Look through the data below and extract, unchanged, the lines from the one that contains "The height and width of the screenshot is (952, 1235)." to the one that contains "You are a computer-use agent.", both included.

Stored data
────────────────────────────────────────

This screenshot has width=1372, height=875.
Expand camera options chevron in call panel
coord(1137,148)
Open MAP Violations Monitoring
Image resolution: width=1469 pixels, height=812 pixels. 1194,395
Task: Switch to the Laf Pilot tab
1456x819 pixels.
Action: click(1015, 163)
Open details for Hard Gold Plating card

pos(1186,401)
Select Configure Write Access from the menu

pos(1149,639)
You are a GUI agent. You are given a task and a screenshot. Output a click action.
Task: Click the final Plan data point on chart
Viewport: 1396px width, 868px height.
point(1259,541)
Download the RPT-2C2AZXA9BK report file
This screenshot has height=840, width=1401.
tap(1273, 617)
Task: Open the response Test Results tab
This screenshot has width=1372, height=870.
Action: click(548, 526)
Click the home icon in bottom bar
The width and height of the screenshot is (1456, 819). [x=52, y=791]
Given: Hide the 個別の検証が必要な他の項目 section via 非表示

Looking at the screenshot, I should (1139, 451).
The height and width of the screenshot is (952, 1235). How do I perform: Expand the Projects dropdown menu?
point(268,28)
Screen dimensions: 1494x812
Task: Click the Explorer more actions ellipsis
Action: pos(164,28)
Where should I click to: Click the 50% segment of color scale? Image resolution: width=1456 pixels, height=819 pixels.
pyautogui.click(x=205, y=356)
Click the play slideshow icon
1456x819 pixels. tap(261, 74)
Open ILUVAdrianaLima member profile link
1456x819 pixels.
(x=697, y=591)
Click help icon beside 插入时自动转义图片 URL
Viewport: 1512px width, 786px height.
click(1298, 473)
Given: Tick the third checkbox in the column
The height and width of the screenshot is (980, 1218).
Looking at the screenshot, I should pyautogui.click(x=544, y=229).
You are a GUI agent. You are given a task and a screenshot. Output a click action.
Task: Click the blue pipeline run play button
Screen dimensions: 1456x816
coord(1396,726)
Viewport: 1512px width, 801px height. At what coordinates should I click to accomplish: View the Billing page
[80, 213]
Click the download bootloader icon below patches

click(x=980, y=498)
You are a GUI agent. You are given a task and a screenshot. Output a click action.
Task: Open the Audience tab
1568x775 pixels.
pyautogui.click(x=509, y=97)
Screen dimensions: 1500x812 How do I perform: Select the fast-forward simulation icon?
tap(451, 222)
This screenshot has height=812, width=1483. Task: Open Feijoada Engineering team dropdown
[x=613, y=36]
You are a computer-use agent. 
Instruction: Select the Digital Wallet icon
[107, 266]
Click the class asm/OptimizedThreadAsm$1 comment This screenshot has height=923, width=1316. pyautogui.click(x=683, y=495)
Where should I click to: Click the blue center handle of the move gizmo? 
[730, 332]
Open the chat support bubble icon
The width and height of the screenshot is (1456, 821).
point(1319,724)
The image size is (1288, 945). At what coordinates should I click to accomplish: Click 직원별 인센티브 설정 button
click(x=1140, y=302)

────────────────────────────────────────

Answer area
The height and width of the screenshot is (952, 1235). How do I perform: Expand the Projects dropdown menu?
point(268,28)
Screen dimensions: 1494x812
Task: Click the Explorer more actions ellipsis
Action: pos(164,28)
Where should I click to: Click the 50% segment of color scale? Image resolution: width=1456 pixels, height=819 pixels.
pyautogui.click(x=205, y=356)
Click the play slideshow icon
1456x819 pixels. tap(261, 74)
Open ILUVAdrianaLima member profile link
1456x819 pixels.
(x=697, y=591)
Click help icon beside 插入时自动转义图片 URL
Viewport: 1512px width, 786px height.
click(1298, 473)
Given: Tick the third checkbox in the column
The height and width of the screenshot is (980, 1218).
Looking at the screenshot, I should pyautogui.click(x=544, y=229).
You are a GUI agent. You are given a task and a screenshot. Output a click action.
Task: Click the blue pipeline run play button
Screen dimensions: 1456x816
coord(1396,726)
Viewport: 1512px width, 801px height. At what coordinates should I click to accomplish: View the Billing page
[80, 213]
Click the download bootloader icon below patches

click(x=980, y=498)
You are a GUI agent. You are given a task and a screenshot. Output a click action.
Task: Open the Audience tab
1568x775 pixels.
pyautogui.click(x=509, y=97)
Screen dimensions: 1500x812 How do I perform: Select the fast-forward simulation icon?
tap(451, 222)
This screenshot has height=812, width=1483. Task: Open Feijoada Engineering team dropdown
[x=613, y=36]
You are a computer-use agent. 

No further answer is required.